Tot op heden hadden verdachten het recht om aanwezig te zijn bij de behandeling van hun strafzaak maar hadden zij, ook als zij gedetineerd waren, de mogelijkheid om daar vanaf te zien. Dit was slechts anders voor verdachten wiens voorlopige hechtenis was geschorst onder de voorwaarde dat ze aan iedere oproep van politie en justitie gehoor dienden te geven. Daarnaast bestond voor de rechter al de mogelijkheid om te bepalen dat een verdachte op een zitting aanwezig diende te zijn, bijvoorbeeld tijdens het gebruik van het spreekrecht (artikel 278, tweede lid Sv).

• [Verzameld materiaal]:
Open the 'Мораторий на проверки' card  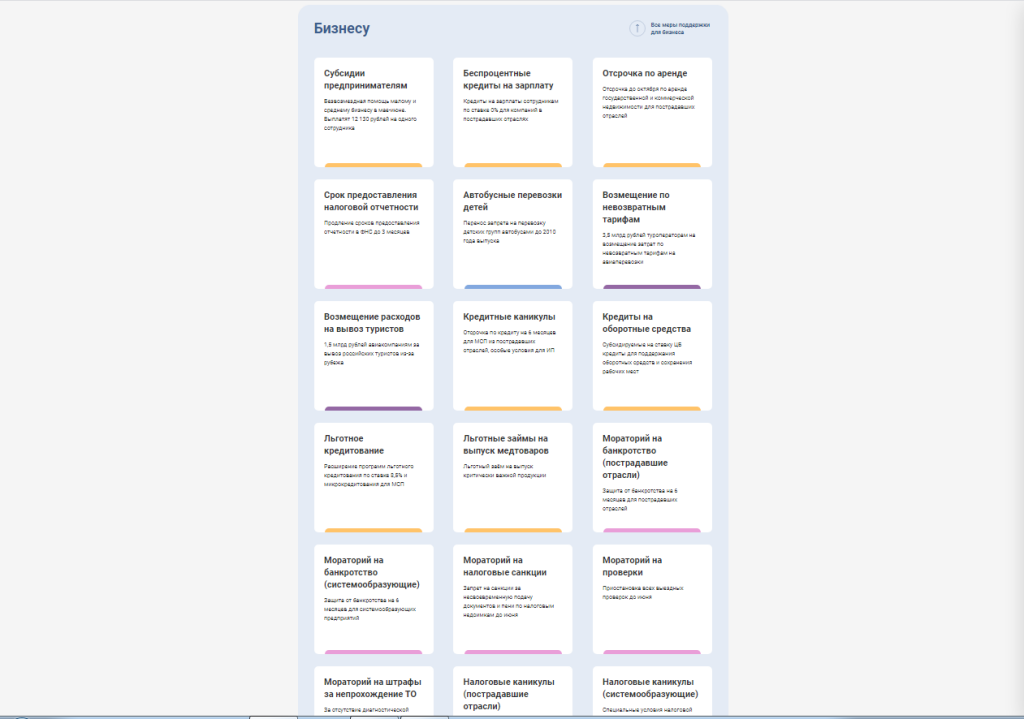coord(652,599)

• [Opdrachten]:
1. Vat het documentfragment over de aanwezigheid van verdachten samen in twee zinnen.
2. Beantwoord de volgende vragen met behulp van het documentfragment.
(a) Welk recht hadden verdachten tot op heden bij de behandeling van hun strafzaak?
(b) Onder welke voorwaarde was de voorlopige hechtenis geschorst van de verdachten voor wie het anders lag?
(c) Welk wetsartikel wordt genoemd bij het spreekrecht?
3. Geef het stuk uit het documentfragment nogmaals weer, beginnend bij "Tot op heden" en doorlopend tot en met "tweede lid Sv).".

• [Antwoorden per opdracht]:
1. Verdachten hadden tot op heden het recht om bij de behandeling van hun strafzaak aanwezig te zijn, maar konden daar ook van afzien, zelfs als zij gedetineerd waren. Dat lag anders voor verdachten van wie de voorlopige hechtenis was geschorst onder de voorwaarde dat ze aan iedere oproep van politie en justitie gehoor gaven, en de rechter kon al bepalen dat een verdachte aanwezig moest zijn, bijvoorbeeld bij het gebruik van het spreekrecht.

2.
(a) Het recht om aanwezig te zijn bij de behandeling van hun strafzaak.
(b) Dat ze aan iedere oproep van politie en justitie gehoor dienden te geven.
(c) Artikel 278, tweede lid Sv.

3.
Tot op heden hadden verdachten het recht om aanwezig te zijn bij de behandeling van hun strafzaak maar hadden zij, ook als zij gedetineerd waren, de mogelijkheid om daar vanaf te zien. Dit was slechts anders voor verdachten wiens voorlopige hechtenis was geschorst onder de voorwaarde dat ze aan iedere oproep van politie en justitie gehoor dienden te geven. Daarnaast bestond voor de rechter al de mogelijkheid om te bepalen dat een verdachte op een zitting aanwezig diende te zijn, bijvoorbeeld tijdens het gebruik van het spreekrecht (artikel 278, tweede lid Sv).